The two main groups of participants had high blood cholesterol levels. One group got colfibrate: the other got placebos, or dummy pills. The major finding was that the overall annual death rate in users, 4.9 per 1,000, was 29 percent higher than in nonusers, 3.8 per 1,000.
The annual rate of gall bladder operations in users, 2.1 per 1,000 was more than double that in nonusers, 0.9.
But the annual rate of fatal heart attacks in users, 1.6 per 1,000 was not significantly higher than in nonusers, 1.4 per 1,000.

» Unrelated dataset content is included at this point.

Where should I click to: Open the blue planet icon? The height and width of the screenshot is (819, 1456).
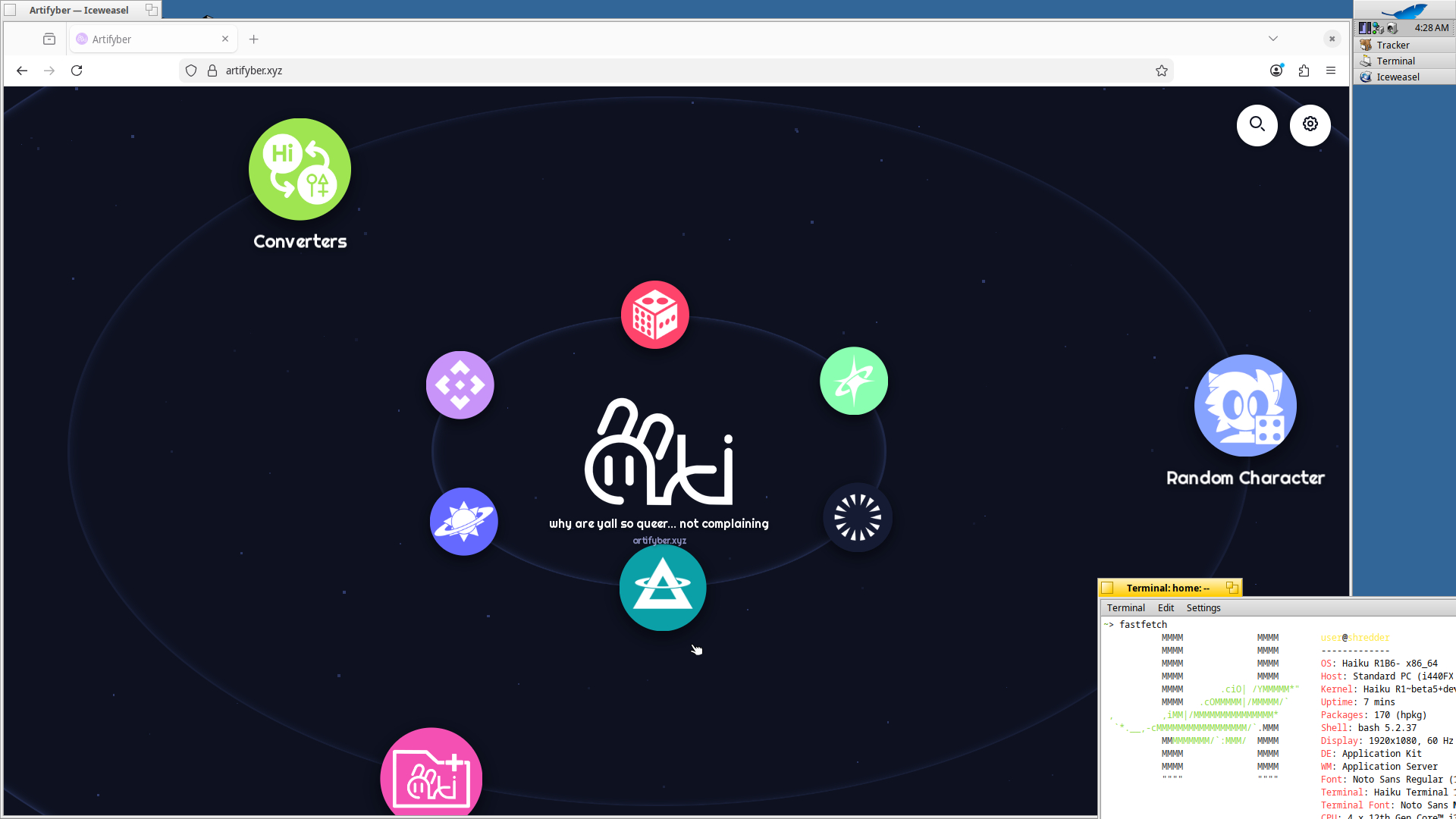(x=463, y=522)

And nonfatal heart attacks, in contrast to the other findings, were significantly lower in users, 4.6 per 1,000, than in nonusers, 6.0.
Dr. Marion Finkel, deputy director of the Bureau of Drugs, said the WHO report led the FDA to try "at the very least to greatly narrow the indications [accepted reasons] for use." This was to be done by tightening the official labeling, or prescribing instructions for doctors.
The FDA finally did write a strict label, including a special boxed warning. Ayerst published the new label as the last page of its sales promotion brochure, entitled "The Coronary-Prone Patient."
In August the FDA's advertising chief, Dr. Peter Rheinstein, met with Ayerst to raise objections to the brochure. In September, in a draft letter to Ayerst vice president Henry Perdue, Rheinstein termed some material in the brochure "false and misleading."
Also in September, according to minutes of a meeting with Ayerst, Rheinstein said that the brochure -- and medical journal advertisements similar to it -- gave "an unbalanced view of the product." He asked that the brochure be recalled from Ayerst salesmen who call on doctors and that further ads be canceled.
Heart Institute Director Robert Levy, in a letter to Wolfe, said that the brochure and ads had "apparently turned a lemon into lemonade" in their treatment of the WHO report.
On Oct. 5, Perdue notified Rheinstein that Ayerst had yielded to his demands.
Wolfe asked Commissioner Goyan not only to seek a criminal prosecution, but also to "neutralize the false and misleading promotion" with corrective ads, tougher labeling and leaflets warning clofibrate users of the 29 percent higher death rate.
At last week's meeting with Ayerst, the FDA's Pines said, the agency discussed two possibilities: leaflets for patients and an "extensive education effort" for physicians to follow up on Atromid-S bulletin the FDA sent out in August.
Depending on how these possibilities pan out, he said, "we will consider the need for further tightening of the labeling." Ayerst has until Jan. 10 to respond, Pines said.